Worth remembering
A European company that pays VAT abroad can apply for a refund. To do so, it must send an electronic application from its country of establishment, which then forwards it to the tax authorities of the country concerned. The tax authorities have four months to process the application and refund the VAT.
The procedure, which in theory is simple and efficient, can become a real trap for businesses that carelessly make mistakes in their refund applications.
The misadventure of the Belgian company with its Hungarian VAT refund claim is worth telling as it could happen to any other company.
The case brought to the Court of Justice
A Belgian company applies for a refund of Hungarian VAT. As the number of invoices submitted was significant, it attached a summary statement to its application containing all the information required: name of the issuer, date, tax base, deductible tax, etc.
During the examination of the file, the Hungarian administration nevertheless noted that this statement contained a multitude of errors: it referred to invoices for which VAT had already been refunded in a previous application, and there were discrepancies between the amounts of VAT appearing in this statement and those mentioned on the attached invoices, with the amount invoiced being lower in some cases than the amount entered in the statement and higher in others. In short, the summary statement is totally sloppy.

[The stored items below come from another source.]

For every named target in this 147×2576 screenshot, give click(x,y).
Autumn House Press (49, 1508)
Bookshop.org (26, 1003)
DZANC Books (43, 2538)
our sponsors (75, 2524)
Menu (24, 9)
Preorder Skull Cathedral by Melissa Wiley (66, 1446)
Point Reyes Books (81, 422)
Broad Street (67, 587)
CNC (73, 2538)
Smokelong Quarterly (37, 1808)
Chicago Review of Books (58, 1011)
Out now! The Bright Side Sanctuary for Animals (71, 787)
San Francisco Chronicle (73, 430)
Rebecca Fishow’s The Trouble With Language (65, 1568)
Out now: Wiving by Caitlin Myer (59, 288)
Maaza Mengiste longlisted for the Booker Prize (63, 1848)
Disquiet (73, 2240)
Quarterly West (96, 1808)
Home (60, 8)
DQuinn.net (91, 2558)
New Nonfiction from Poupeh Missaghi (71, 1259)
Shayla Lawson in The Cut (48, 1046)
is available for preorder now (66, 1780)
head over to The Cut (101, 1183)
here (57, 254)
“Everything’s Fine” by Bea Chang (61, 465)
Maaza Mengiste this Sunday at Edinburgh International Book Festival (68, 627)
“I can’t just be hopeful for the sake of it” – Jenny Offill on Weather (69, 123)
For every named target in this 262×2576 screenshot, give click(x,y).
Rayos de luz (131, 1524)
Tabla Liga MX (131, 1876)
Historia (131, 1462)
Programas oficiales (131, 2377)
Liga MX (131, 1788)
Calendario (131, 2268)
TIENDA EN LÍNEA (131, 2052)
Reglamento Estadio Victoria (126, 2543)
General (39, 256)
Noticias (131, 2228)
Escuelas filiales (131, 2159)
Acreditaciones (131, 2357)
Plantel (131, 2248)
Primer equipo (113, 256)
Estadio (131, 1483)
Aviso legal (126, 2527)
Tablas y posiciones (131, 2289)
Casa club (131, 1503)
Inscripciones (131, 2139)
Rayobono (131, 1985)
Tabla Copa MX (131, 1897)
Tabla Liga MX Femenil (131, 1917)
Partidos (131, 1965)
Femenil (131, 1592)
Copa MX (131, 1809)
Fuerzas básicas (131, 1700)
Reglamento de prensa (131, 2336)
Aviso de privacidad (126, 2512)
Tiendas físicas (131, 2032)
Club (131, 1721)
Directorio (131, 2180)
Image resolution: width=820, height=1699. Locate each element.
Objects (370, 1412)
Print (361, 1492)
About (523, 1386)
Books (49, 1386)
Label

After asking for explanations, the Hungarian tax authorities decided that the VAT refund would be limited to the amount shown on the refund application. The company disagrees. In its view, it is the amount of VAT shown on the invoices that should be refunded and not the amount shown on the application.
What does the Court of Justice say?
The Court starts by lecturing the company ...
The Court starts by lecturing the Belgian company that did not take its case seriously: it should be remembered that the taxable person is in the best position to know the reality of the transactions for which it is applying for a refund and that it must therefore, at least to some extent, bear the consequences of his own administrative behaviour. It is bound, specifically, by the particulars he includes on the invoices it issues and, by those relating to the amount of VAT and the applicable rate.
...then firmly calls the tax authorities to order
The Court then called the Hungarian tax authorities to order: if, as a result of a duly detected error on the part of the taxpayer, the tax authorities concerned were able to establish with certainty the amount of VAT to be refunded to him, the principle of sound administration requires them to inform the taxpayer of this fact with all due dispatch, using the means they consider most appropriate, in order to invite him to rectify his claim for a refund, so that the tax authorities can respond favourably. Otherwise, it would be ignoring the right to a refund of VAT, which is a fundamental principle of the VAT system.
The Belgian company went through the needle's paces. After having lectured the company, the Court of Justice ultimately ruled in its favour (Judgment of 21/10/2021, CHEP Equipment Pooling NV, C-396/20).
What can we learn from this judgment?
When a company applies for a refund of foreign VAT, the tax administration must refund it within four months.
In this case, the Belgian company, for not having been serious, will have waited not four months but four years for its refund!
The moral of this story? Being able to successfully apply for a refund of foreign VAT is not something you can improvise.